# Amazing Mods



## Collinsfam_WY (Nov 9, 2006)

Texas Outbacker "Paul" has just blown us away with his mods. I put this post here in hopes of goading him into posting some pics here to show you all what he has done with his Outback. Here is a teaser...you know the the plastic dinette table top in some Outbacks? Yeah...well he replaced his and it now has a hand polished beautifully stained cherry wood top. He had a chopping block that fit on the stove top that was amazing. Said something about "92 pieces of wood in it".

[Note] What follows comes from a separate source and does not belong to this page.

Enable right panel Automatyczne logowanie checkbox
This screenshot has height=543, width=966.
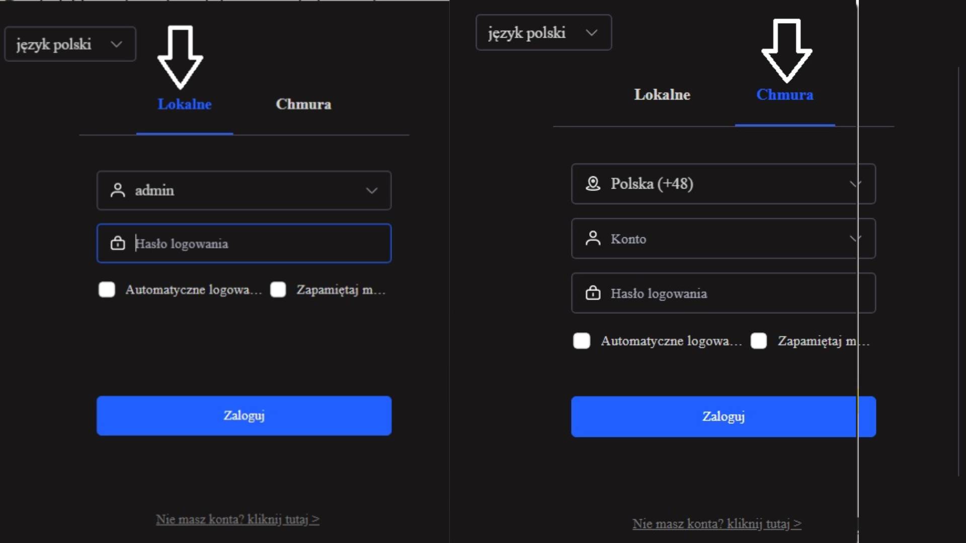(x=582, y=341)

C'mon Paul! Show us some pics of those "mods" that turned your Outback into something more like a piece of art!

-CC


----------



## gone campin (Jan 29, 2006)

Let's see please. 
Sounds really cool!

Linda


----------



## mswalt (Sep 14, 2004)

> C'mon Paul! Show us some pics of those "mods" that turned your Outback into something more like a piece of art!


I second that motion! Paul did some outstanding work on those mods. His woodwork on the table, cutting board, and stove cover looked very professional. And the color of his choice of woods complimented the interior of his Outback very well!

Post those pictures!

Mark


----------



## TitanFlyer (Feb 5, 2009)

mswalt said:


> > C'mon Paul! Show us some pics of those "mods" that turned your Outback into something more like a piece of art!
> 
> 
> I second that motion! Paul did some outstanding work on those mods. His woodwork on the table, cutting board, and stove cover looked very professional. And the color of his choice of woods complimented the interior of his Outback very well!
> ...


I think there might be a small business selling those three things. I would buy a new cherry table top in a heartbeat.. and I have asked about cutting boards that cover the sink and the stove in the past. I would love to see the pics as well.

James


----------



## PDX_Doug (Nov 16, 2004)

Well?...


----------



## Collinsfam_WY (Nov 9, 2006)

I PM'd him









-CC


----------



## Paul (May 14, 2008)

Go to my gallery, some of the mods are there. I will take a few pictures this weekend and update the gallery. I have been pretty busy looking for a job (retire from the Navy in 60 days) and doing woodwork (building a rustic 30 X 10 tack room for a rancher). I will get the pictures on the site by Sunday. Thanks Curtis, for setting high expections for our fellow OBs. I hope I deliver. The chopping block extends over the sink for the dish drainer or what ever. FYI the Maple and Black walnut to make this thing was 100 bucks for materia only. These mods are an act of love not for profit. But I can be bought.


----------



## bpc87troop (Aug 25, 2008)

Here are some of the mods.

The cherry table.










The oak shoe box.










The cutting board (better than what we have in the house).



















Rear slide support.










Drawer mod.










And the clock that reminds us that we are in Texas...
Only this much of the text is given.